Dataset entries –
----------------
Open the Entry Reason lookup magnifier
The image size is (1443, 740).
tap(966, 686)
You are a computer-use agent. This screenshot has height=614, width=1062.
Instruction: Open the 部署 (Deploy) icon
----------------
Problem – Repeat the data above, word for word.

Answer –
Open the Entry Reason lookup magnifier
The image size is (1443, 740).
tap(966, 686)
You are a computer-use agent. This screenshot has height=614, width=1062.
Instruction: Open the 部署 (Deploy) icon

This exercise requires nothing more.